Patrice Lescaudron gère des VIP de la banque. Parmi eux, les dirigeants d’entreprises pétrolières et gazières Sergei Egorov et Zurab Lysov. Mais aussi Bidzina Ivanishvili, milliardaire et ancien premier ministre de Géorgie. Ainsi que l’ancien sénateur russe Vitaly Malkin. Ces deux oligarques milliardaires plaçaient leur fortune dans des structures offshores complexes mises en place par Credit Suisse. Selon les estimations, ils auraient perdu chacun entre 130 et 150 millions de francs dans la vaste fraude perpétrée par Patrice Lescaudron. Des cacahuètes pour ces richissimes clients. Un pactole pour le gestionnaire star de la deuxième banque suisse.
Patrice Lescaudron n’a pas le profil type du fraudeur. Marié et père de famille, le transfuge d’Yves Rocher se tient à carreau dès son arrivée chez Credit Suisse. Puis, en 2008, il sombre dans l’escroquerie et la spirale du mensonge pour masquer ses erreurs professionnelles et s’enrichir personnellement. En effet, la crise financière mondiale malmène les richissimes clients de Lescaudron. Les actifs de Bidzina Ivanishvili et de Vitaly Malkin, pour ne citer qu’eux, subissent de lourdes pertes. Afin de ne pas voir fuir cette clientèle, Patrice Lescaudron couvre ces pertes en déplaçant les fonds entre ses clients. Il rédige de faux ordres bancaires et investit leurs fonds dans plusieurs sociétés. Sans en parler aux clients, bien sûr, mais dans l’espoir que ces investissements compenseront les pertes colossales.
C’était compter sans le mauvais karma de Patrice Lescaudron. Selon l’acte d’accusation, les fonds de Vitaly Malkin ont été investis dans la société autrichienne Meinl European Land Ltd., dont les actions ont perdu près de la moitié de leur valeur pendant la crise financière. Le gestionnaire de fortune fait perdre 32 millions de francs à son client. Pour y remédier, Lescaudron spécule sur la société Raptor Pharmaceuticals. Mais les actions s’effondrent en septembre 2015. Le trou financier avoisine les 100 millions de dollars.

--------

> **CONSIGNE 1**
Dans le texte sur la fraude de Patrice Lescaudron, dans quelle société autrichienne les fonds de Vitaly Malkin ont-ils été investis ?
> **CONSIGNE 2**
Résumez en deux phrases le texte sur la fraude de Patrice Lescaudron.
> **CONSIGNE 3**
Écrivez la suite du texte sur la fraude de Patrice Lescaudron à partir de sa dernière phrase, s'il vous plaît.
Les enregistrements ne sont pas nécessaires ici.

--------

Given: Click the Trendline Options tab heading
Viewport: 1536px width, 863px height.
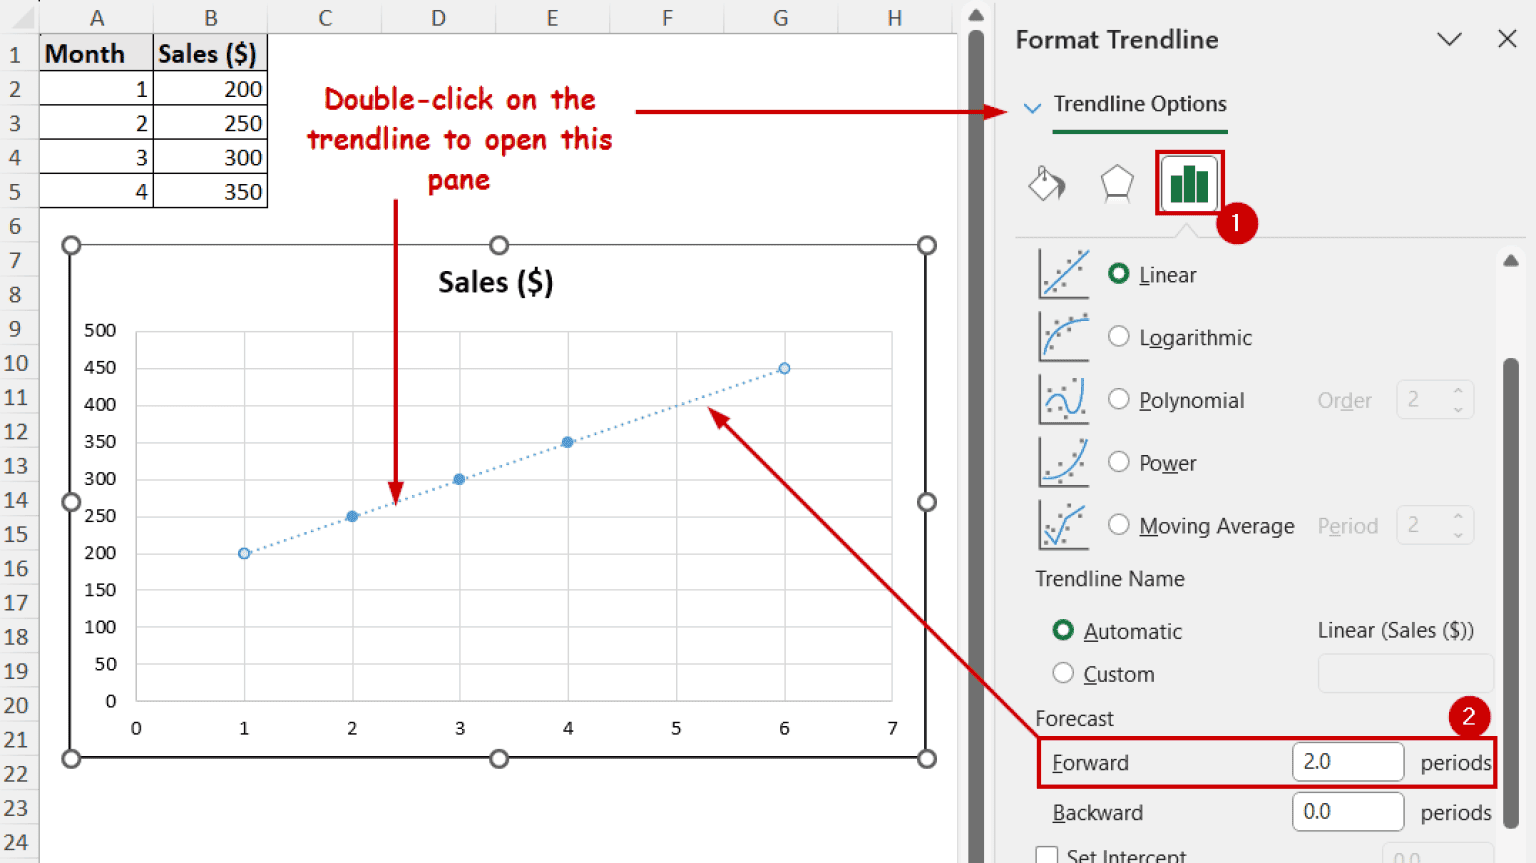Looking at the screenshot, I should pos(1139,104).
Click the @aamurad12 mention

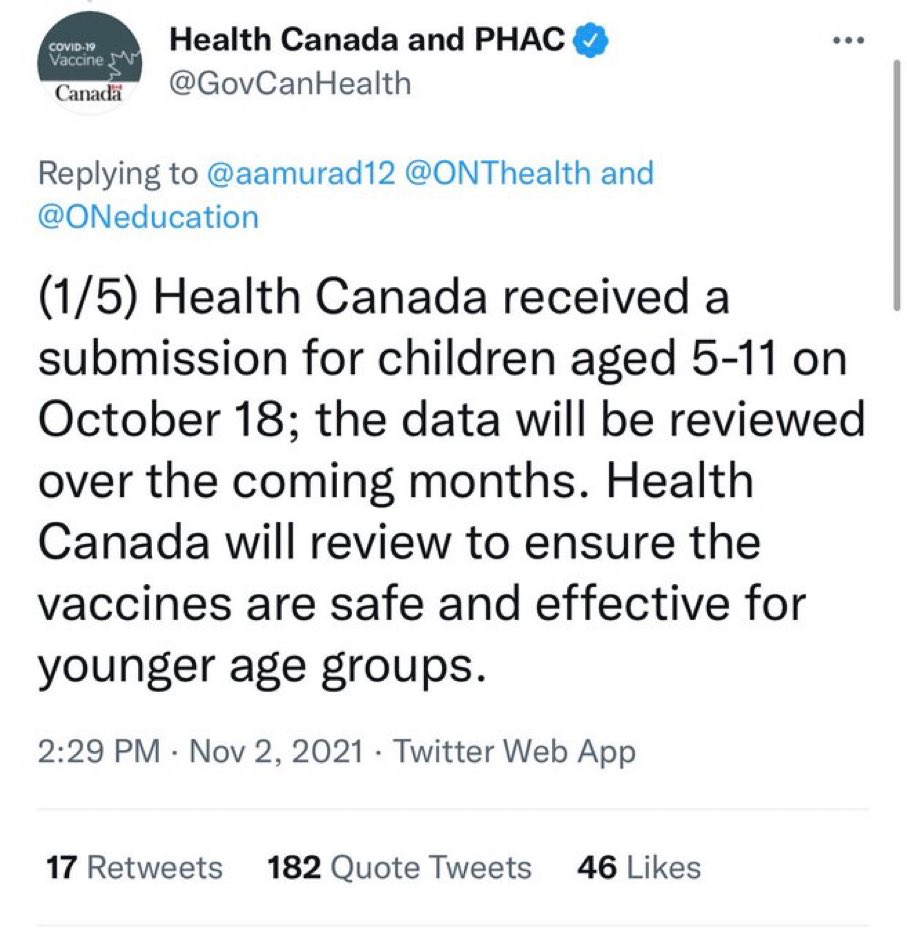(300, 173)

--------

> **RÉPONSE 1**
Meinl European Land Ltd.

> **RÉPONSE 2**
Gestionnaire de clients fortunés chez Credit Suisse, dont Bidzina Ivanishvili et Vitaly Malkin, Patrice Lescaudron bascule en 2008 dans l'escroquerie pour masquer ses erreurs, s'enrichir et couvrir les pertes de ces clients pendant la crise financière, en déplaçant leurs fonds et en rédigeant de faux ordres bancaires. Ses placements faits à leur insu échouent, notamment dans Meinl European Land Ltd. puis dans Raptor Pharmaceuticals, dont les actions s'effondrent en septembre 2015, ce qui laisse un trou financier d'environ 100 millions de dollars.

> **RÉPONSE 3**
Le Français russophone comble les pertes de Vitaly Malkin en investissant la fortune de Bidzina Ivanishvili dans des actions du géant russe Gazprom. Et là, l’escroc gagne beaucoup. Bien plus d’argent qu’il n’en faut pour compenser ses pertes. Au lieu d’en informer ses clients et de rétrocéder cette marge bénéficiaire, le gestionnaire transfère cet argent sur ses propres comptes. Il aurait ainsi détourné entre 30 et 40 millions de francs. Une fortune qu’il dépense dans l’achat de bijoux de luxe pour sa femme, une Ferrari et des Rolex ainsi que dans l’acquisition de plusieurs maisons. Sa fortune personnelle avoisine les 100 millions de dollars. Jusqu’à sa chute fin 2015, puis son décès cinq ans plus tard.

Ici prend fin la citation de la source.